Many people are put off by writing thank-you notes, as attested to by the dearth of thank-you notes the Cap’n and I have received since buying all the baby, bnei mitzvah, and wedding gifts we have given others. I try to be modern and do not take offense at this lapse in etiquette, since I suspect the handwritten note has gone the way of the Surrey (with a fringe on top) in the era of computers. I readily accept an email or a phone call in lieu of a handwritten thank-you. One thing I hate, though, is a pre-printed thank-you note. (I received one of these after writing a heartfelt note to a man I hardly knew who had lost his father. I would rather have waited five years for two hand-scrawled lines on the back of a shopping list than received the pre-fab card that arrived.)
But not to acknowledge a gift or a gesture of kindness in any form is just bad manners. According to Haragamam (HaRav HaGaon Miss Manners), even a hangover is not an excuse. (In her Guide to Excruciatingly Correct Behavior, she writes, “Actually, during a hangover is an excellent time for a nice, quiet activity such as writing thank-you notes, if one can stand the sound of the pen’s scratching on the paper.”) I once worked with a man who admitted to me that he and his wife still hadn’t written their wedding thank-yous, and they had just passed their third anniversary. To this I say, It’s never too late. If he and his wife were finally to write those thank-yous and mail them out, their recipients might be baffled or even amused, but I can guarantee that their belated gratitude would be accepted.

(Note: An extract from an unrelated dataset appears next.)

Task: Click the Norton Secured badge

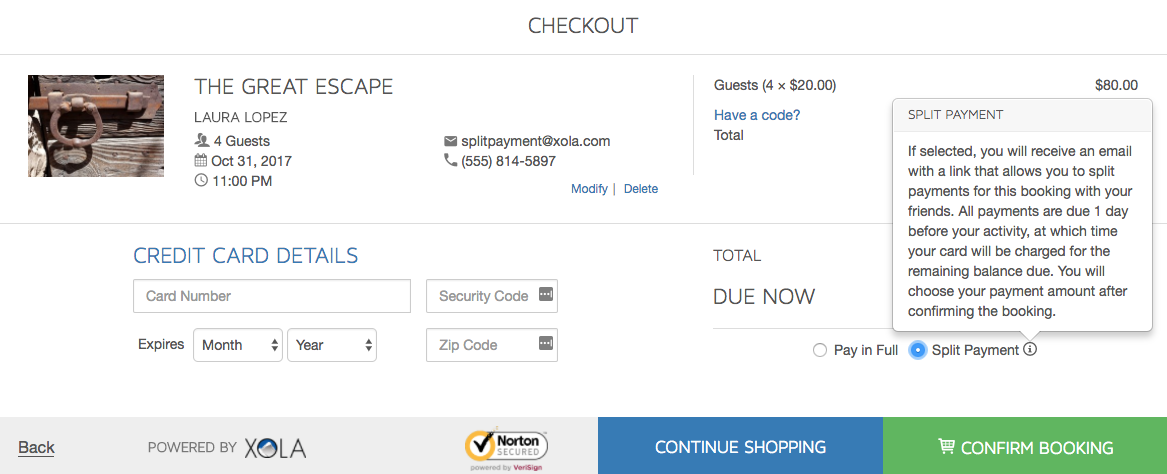Action: 506,448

Excuses abound for not expressing gratitude in writing: “I don’t know what to say,” “I don’t even know this person,” “I returned/exchanged/gave away the gift,” “I don’t have her/his address.” The resourceful recipient can always find a solution to these problems: say “Thank you for the lovely [name of gift]”; write “Dear [name of person]”; thank the person for their gift and don’t mention what you did with it; get the person’s address from someone who knows it. It’s not that complicated!

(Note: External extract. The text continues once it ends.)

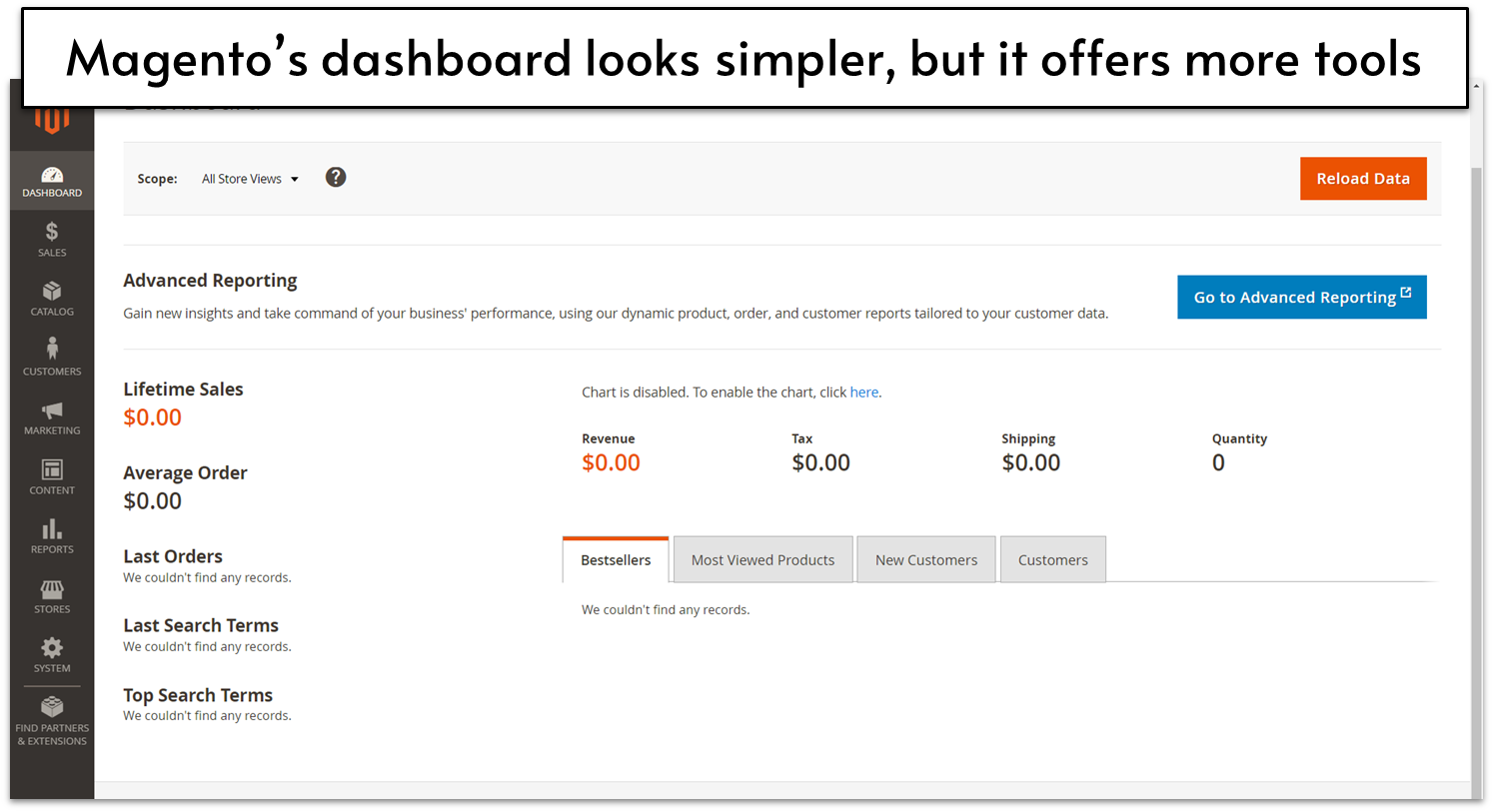Open the New Customers tab
The image size is (1493, 812).
[925, 559]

The most important thing to remember when planning a simcha is that time must be factored in afterwards to write notes of thanks. It takes some time and effort (not to mention money) to choose a gift for someone. It takes less than five minutes to write a thank-you note. I’m not a mathematician, but by my calculations the recipient still comes out on top time-wise. If someone who cares about you (or has known your mother since the third grade) takes the time to select and buy a gift, it’s appropriate to spend a few minutes thanking them for their kindness.

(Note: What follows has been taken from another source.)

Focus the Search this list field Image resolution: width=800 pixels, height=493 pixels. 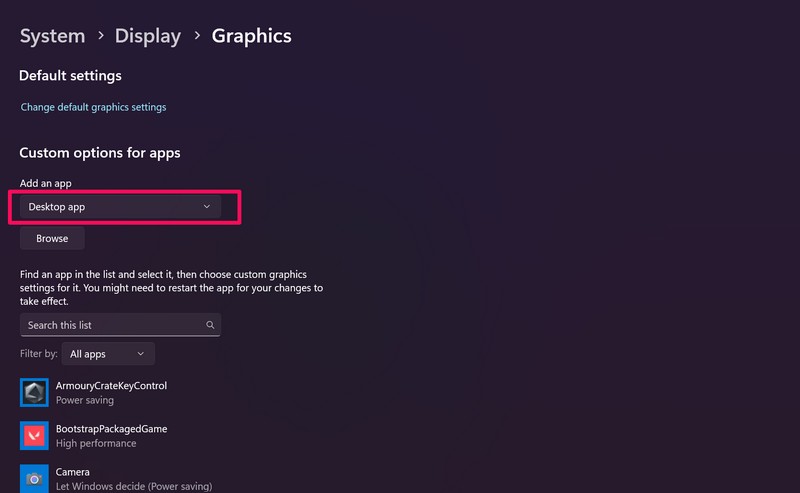pos(112,325)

I hope the thank-you note will come back into fashion soon, if for no other reason than to wipe the shocked look off people’s faces when I hand them a thank-you note and get them to stop coming over to my house and saying silly things like, “Thank you for that sweet note.” I saw a neighbor in the pharmacy yesterday who made me a delicious tuna noodle casserole last week (the first I’ve had since my mother made them for me) who said, “You really didn’t have to write me that sweet thank-you note.” I replied, in my broadest Southern drawl, “Actually, I did. My mama told me I do.”